Maçta skor 1-1'ken, dakika 68'de Sandıklı atağında hava topuna çıkan Vanspor stoperi Murat Yıldırım ile orta saha oyuncusu Habip Tok havada çarpışıyor. Murat Yıldırım'ın dudağı patlıyor ve kanlar içinde yere yığılıyor. Vanspor stoperlerinden Nuri Terliksiz topu dışarı atmak isterken Sandıklı futbolcusuna çarpan top oyun alanına dönüyor ve ilk golü atan Aziz Kızılgün'ün önünde kalıyor. Aziz Kızılgün, kendisine topu dışarı atmasını işaret eden Vanspor sağ beki İhsan Mert'in ikazıyla yerde yatan Murat'a bakıyor ve omzunu silkip ceza alanına ortayı kesiyor. Vanspor takımı rakibin topu dışarı atacağını düşündüğü için gafil aflanıyor ve Durmuş Erol boş kaleye topu yollayarak takımına üç puanı kazandırıyor...


İşte o golün pasını veren "umursamaz" Aziz Kızılgün bu hafta Vanspor'a transfer oldu... Ancak sıkıntı yok(!) Bu ortamın muadilleri Habip Tok ve Murat Yıldırım başka takımlara gitmişti çoktan...

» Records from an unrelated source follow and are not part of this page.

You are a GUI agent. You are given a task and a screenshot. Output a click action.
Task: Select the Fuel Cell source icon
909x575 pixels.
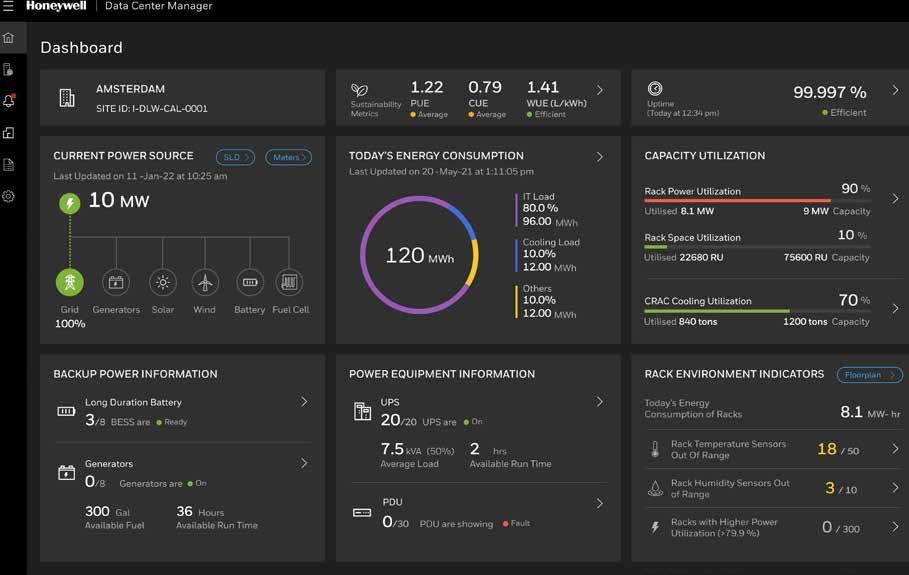289,282
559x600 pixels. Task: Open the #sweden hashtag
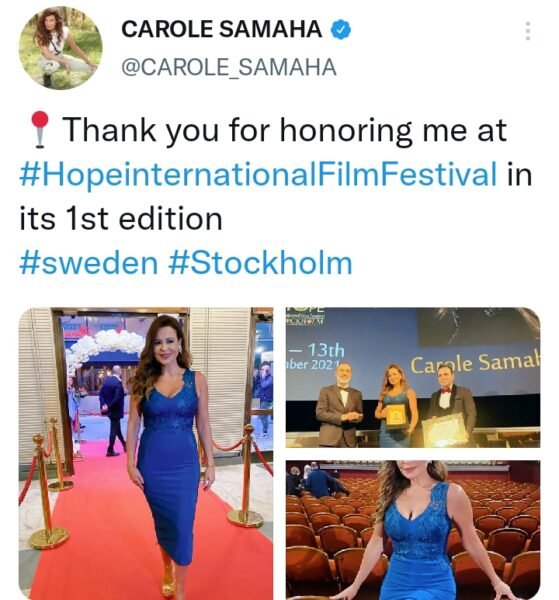[x=89, y=263]
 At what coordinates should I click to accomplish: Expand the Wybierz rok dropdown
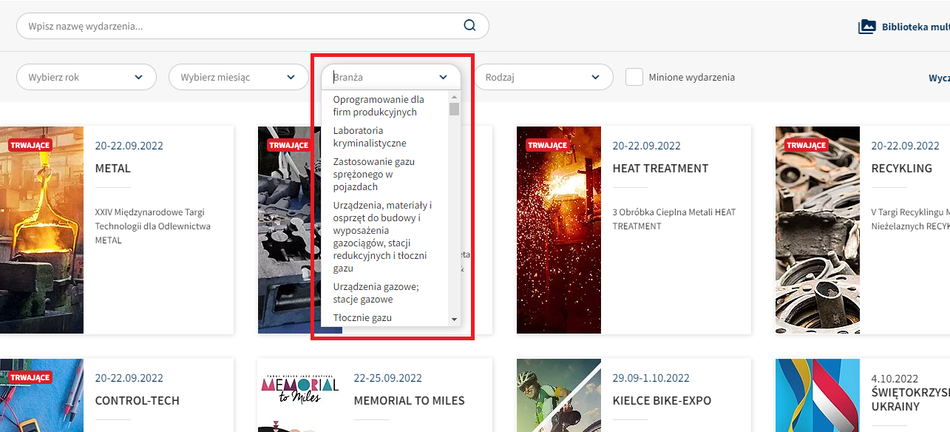(x=86, y=77)
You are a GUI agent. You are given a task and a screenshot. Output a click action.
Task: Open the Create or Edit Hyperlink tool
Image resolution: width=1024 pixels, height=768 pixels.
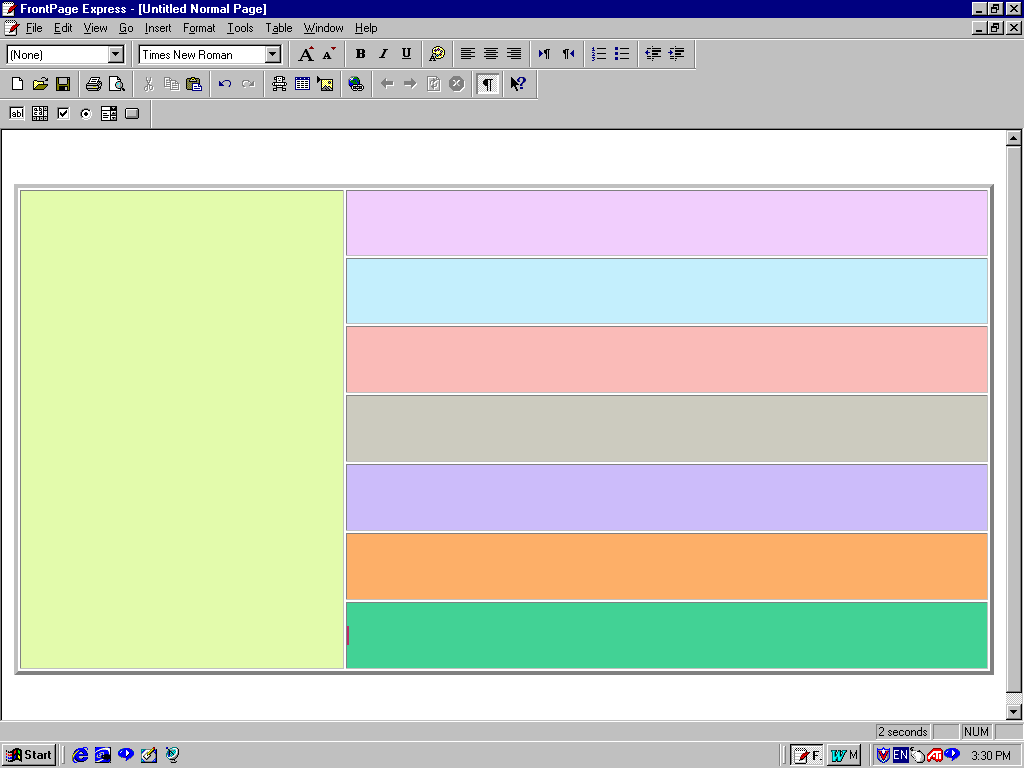356,84
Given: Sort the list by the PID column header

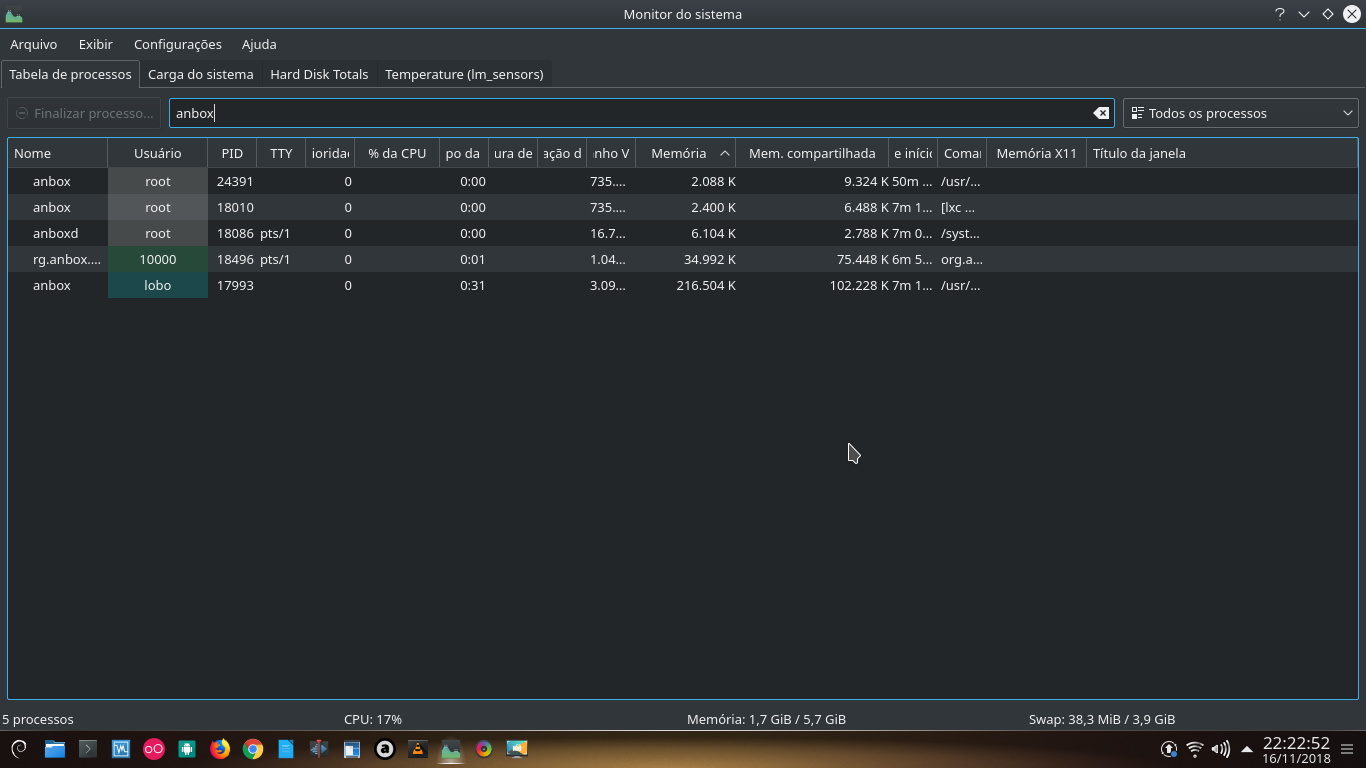Looking at the screenshot, I should [232, 153].
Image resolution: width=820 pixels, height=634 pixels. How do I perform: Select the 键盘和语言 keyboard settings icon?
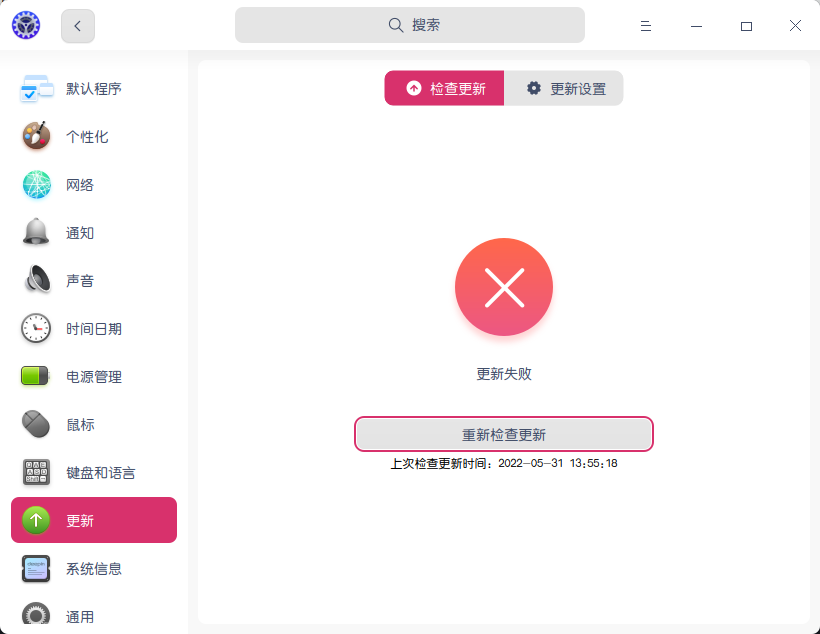pos(36,472)
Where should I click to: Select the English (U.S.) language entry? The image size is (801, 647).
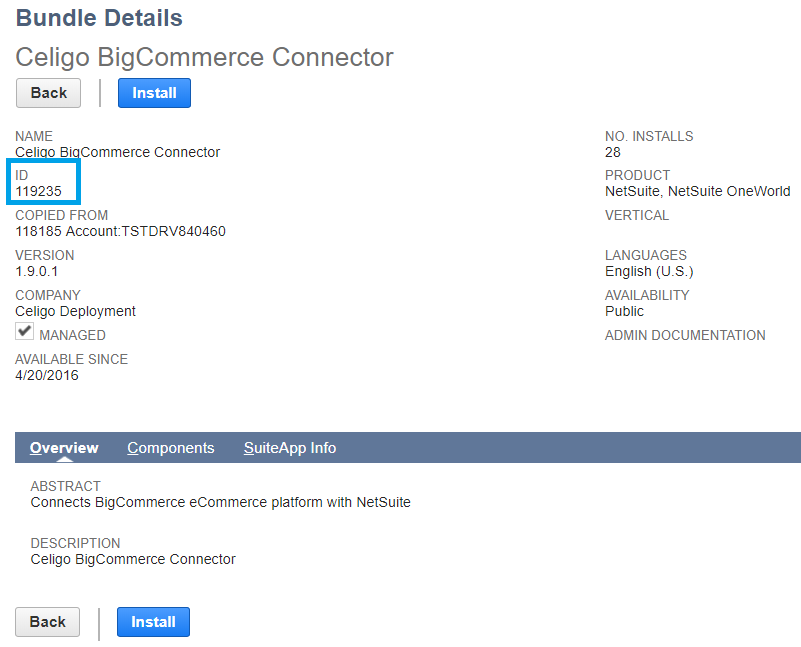pyautogui.click(x=648, y=271)
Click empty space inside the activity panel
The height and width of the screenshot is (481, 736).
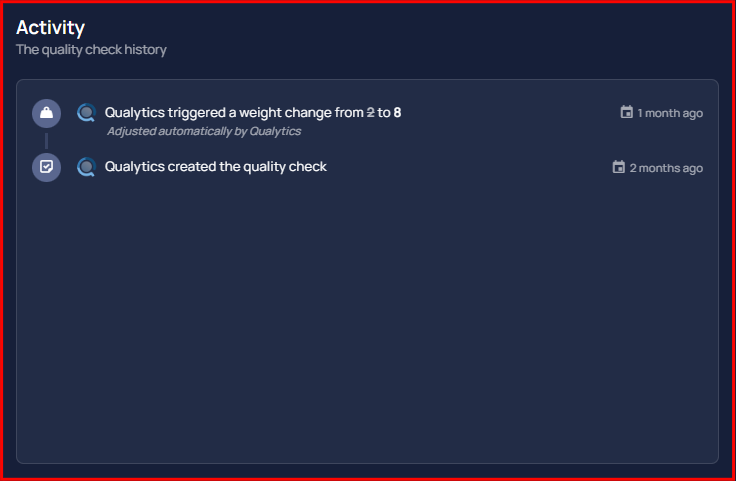coord(367,319)
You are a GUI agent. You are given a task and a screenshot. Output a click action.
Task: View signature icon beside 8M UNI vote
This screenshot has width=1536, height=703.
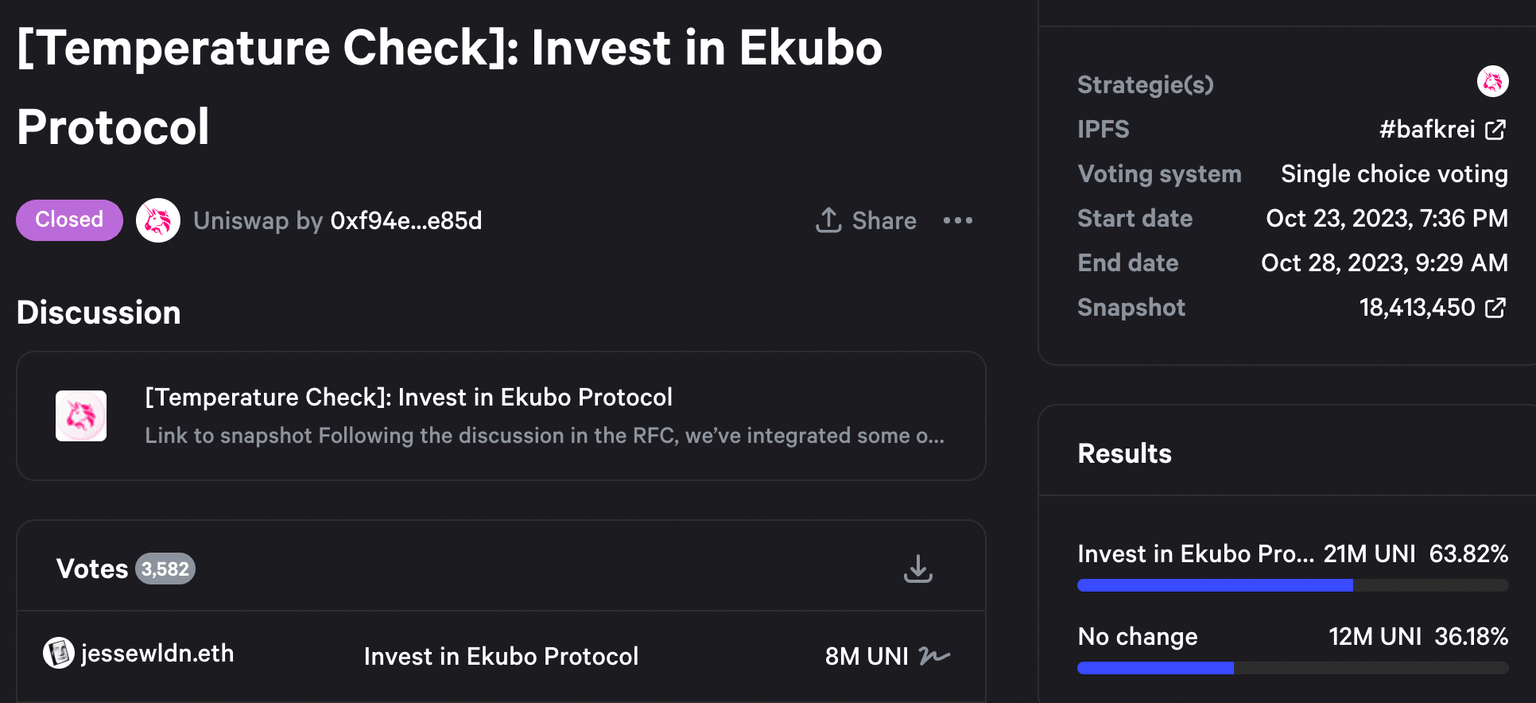[935, 656]
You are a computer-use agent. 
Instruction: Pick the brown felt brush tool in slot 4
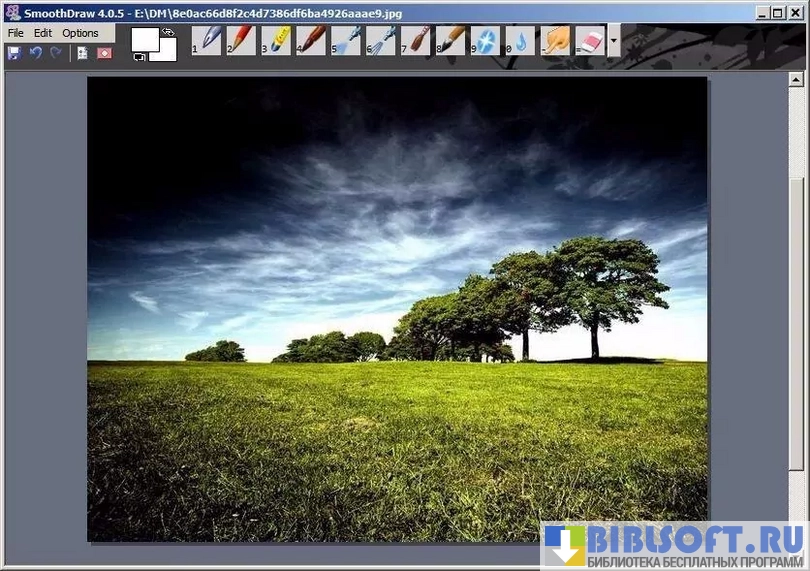[x=313, y=40]
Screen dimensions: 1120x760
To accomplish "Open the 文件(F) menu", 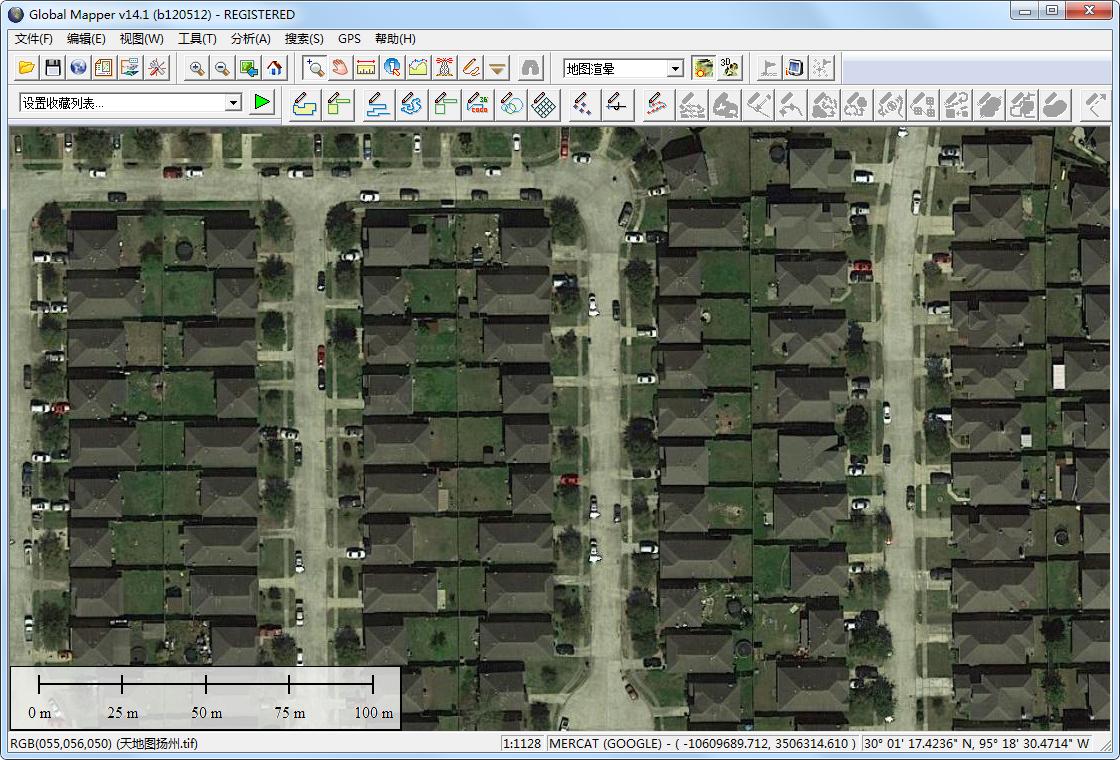I will [x=34, y=39].
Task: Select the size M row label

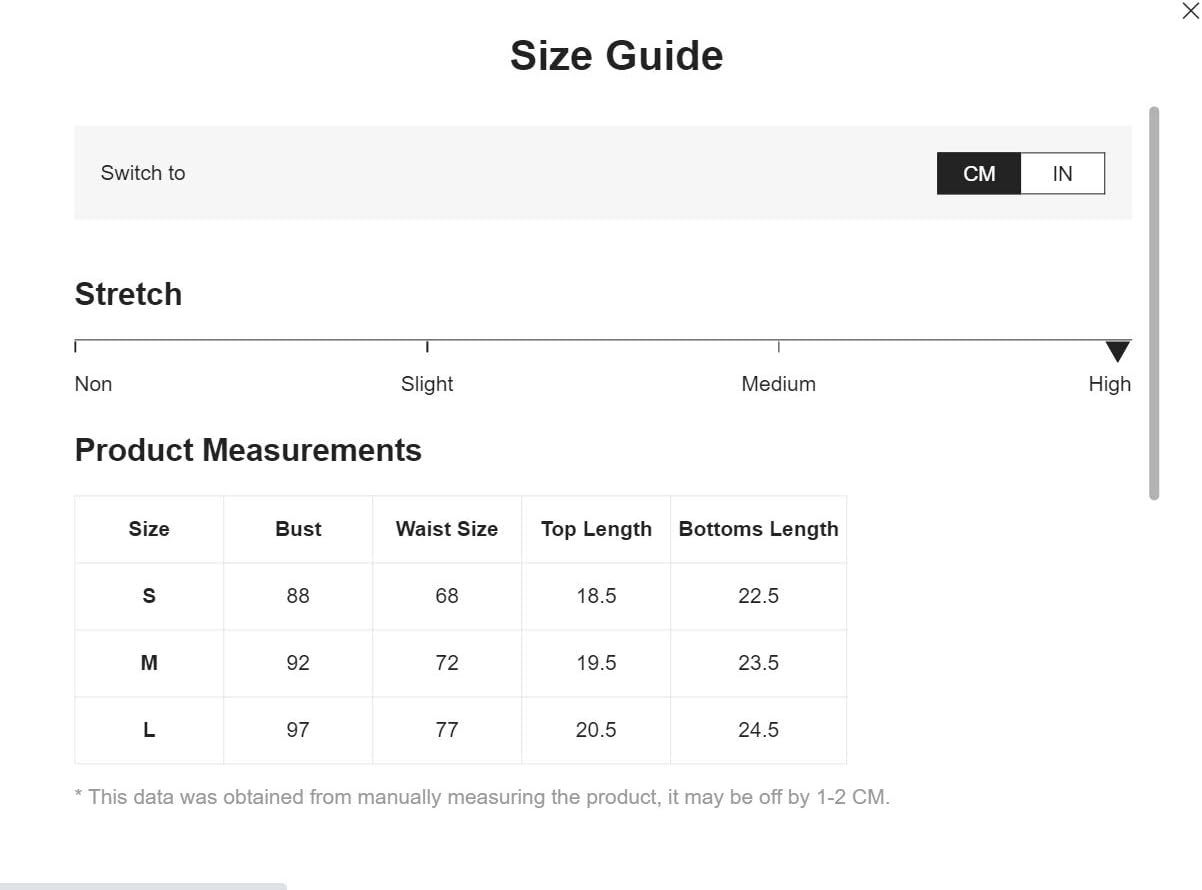Action: click(x=149, y=663)
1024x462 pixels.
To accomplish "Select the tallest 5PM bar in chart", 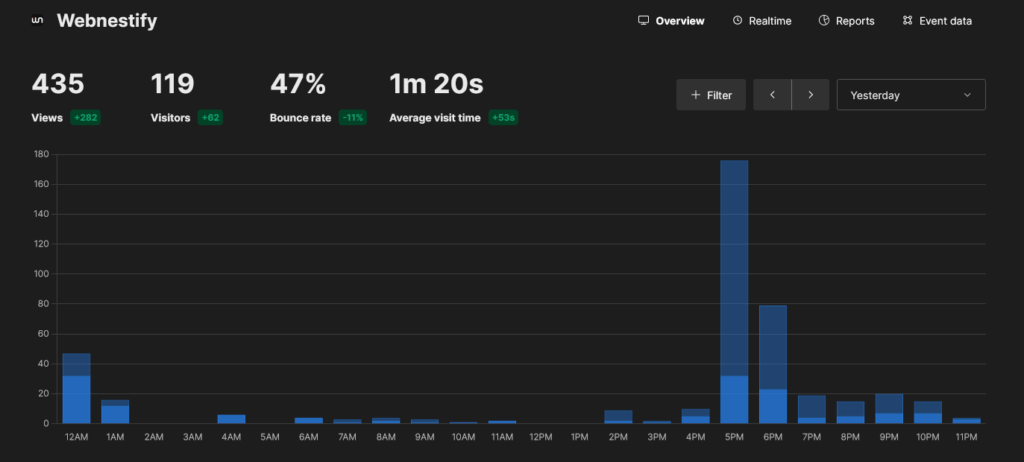I will [734, 290].
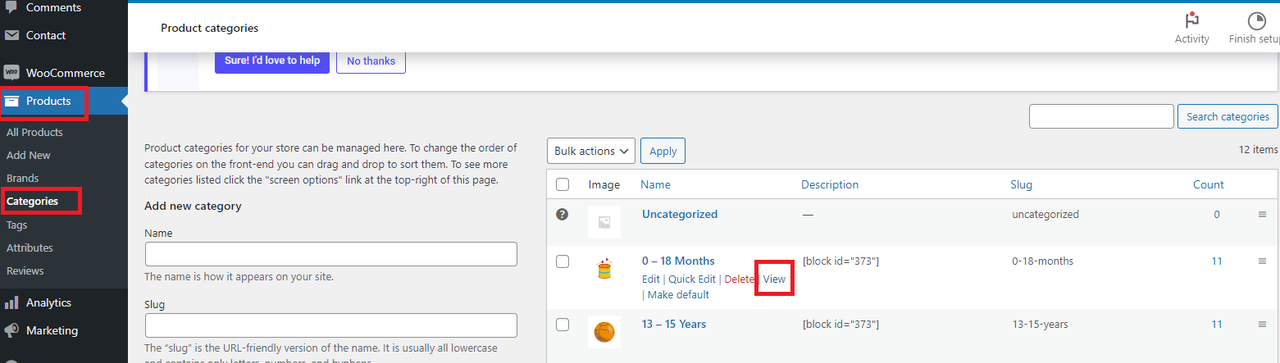Click the Search categories button

pos(1228,117)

Aziz Kızılgün aynı zamanda olaylı Diyarbakır BŞB maçı sonrası "bir şekilde" yedi gün işgörmez raporu alan futbolcuların içindeydi. Ancak sonuca etki edememiş ve adalet üç puanın Diyarbakır hanesine işlenmesini sağlamıştı.

BAL'da Değişimler

78 ilden 160 takım Bölgesel Amatör Lig heyecanı yaşayacak
Bölgesel Amatör Lig'de çok büyük haksızlıklara da sahne olabilen play off sistemi iptal edildi. Gruplarında ilk sırayı alan kulüpler doğrudan Üçüncü Lig'e çıkacak. Son iki ise Süper Amatör'e düşecek.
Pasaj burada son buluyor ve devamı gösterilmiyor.